The other two chimed in with "Nope" and "Not uh" then a resounding three-party, "No!" when I said, "Really?! Come on."
This is a conversation many parents are regularly having with their children; a conversation that you're probably all-too familiar with. And, more than likely, have recently had with a child or two given the fact that school is back in session or soon will be for some.
This is not my first rodeo with preteen children. My oldest daughter is 25, but I didn't have to worry about whether she wanted to wear name-brand clothing or not. Amber had no desire to wear something that everyone else was wearing. Go figure, right? Even if I found the most recent popular item on the low-low she still refused to wear or use it. And if it were a style everyone was wearing, she didn't want that either.
I didn't raise my children with a name brand awareness. I support being stylish, but not necessarily brands. That worked out great with Amber, but it was not as successful with the younger children. I think for a variety of different reasons including they are so concerned with what other people will think (like most in their generation are) and they have familial influences that are not within my control.
Here are 3 easy steps to winning the name brand debate that I have control over:
I've had to adjust my thinking just a bit. A couple of years ago I noticed for my son, who's two months shy of 13, that the brands Nike and Jordan, among others, are preferable. So, now I make sure I purchase sneakers that he'll not only wear, but love. And although my girls - ages 11 and 9 - have been fine with Champion, which you mostly find at Payless, and Skechers they prefer some of the more popular, i.e, high-end, brands now. This is important for them because right now we live in an area where people care about that sort of thing. It hasn't escaped me that my middle schooler hasn't worn her Skechers to school this year.
I may not agree with my children's reasoning for wanting a specific brand, but I respect how they feel about it. In addition to that, I can relate. I remember how it felt to be in school and concerned about what I was wearing compared to the other children. What's important to them is important to me.
I'm not opposed to buying them better, or more popular, brands as long as I can save money, which is why I do my research to find the best deals. When I'm shopping online I check the prices on Amazon and compare it to the brand's retail site. Depending on the brand, I'll search on Google to compare sites and eBay to find better deals.
I really like using Ebates to get cash back when I shop. It's my favorite cashback site to use, but I also have Swagbucks for cash back and deals as well as ShopAtHome.com deals that pop up on each site. As far as cash back is concerned I believe if you're going to shop online anyway then you might as well take advantage of getting the cash back offers.
3. Don't fight it
Now that such great deals can be found, what's the point in resisting the child's desire to have said items? I have to put it in this perspective: I wanted a Coach bag so I bought a Coach bag (at 50% off, by the way). Although I didn't buy it because I care about what other people think, the mere fact of having the bag made me feel good. I want my kids to feel the same way and absolutely love what they are wearing.

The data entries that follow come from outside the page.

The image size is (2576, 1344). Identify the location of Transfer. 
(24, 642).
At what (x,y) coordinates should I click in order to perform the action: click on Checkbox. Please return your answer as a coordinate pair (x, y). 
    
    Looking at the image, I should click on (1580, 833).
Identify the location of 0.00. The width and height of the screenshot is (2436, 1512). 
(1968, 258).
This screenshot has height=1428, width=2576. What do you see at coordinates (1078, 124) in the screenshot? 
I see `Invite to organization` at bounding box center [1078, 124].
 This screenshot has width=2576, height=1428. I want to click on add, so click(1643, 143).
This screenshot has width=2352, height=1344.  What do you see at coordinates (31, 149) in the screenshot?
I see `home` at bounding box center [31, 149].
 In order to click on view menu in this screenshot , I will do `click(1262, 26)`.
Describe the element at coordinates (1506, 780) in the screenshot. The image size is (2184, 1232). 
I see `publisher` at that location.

Let's review the 3 easy steps to winning the name brand debate:
- Listen. I listen to my children. I may not agree, but I respect how they feel about certain things and I have a vivid memory of how I felt about what I wore to school compared to what other children were wearing.
- Research. There's nothing like taking the time to find a good deal on tennis shoes or clothing. I love the feeling of finding exactly what my children want for a discounted price. Not only am I making them happy, but I've made myself happy by reducing the amount of money I'd normally have to pay. (Then I can buy another Coach bag!)
- Don't fight it. Keep this favorite prayer in mind: "God, grant me the serenity to accept the things I cannot change, The courage to change the things I can, and the wisdom to know the difference." When children get to a certain age we're not going to change their minds and what they want doesn't hurt anyone so just go with the flow. In the meantime, continue to share your perspective and wisdom with them.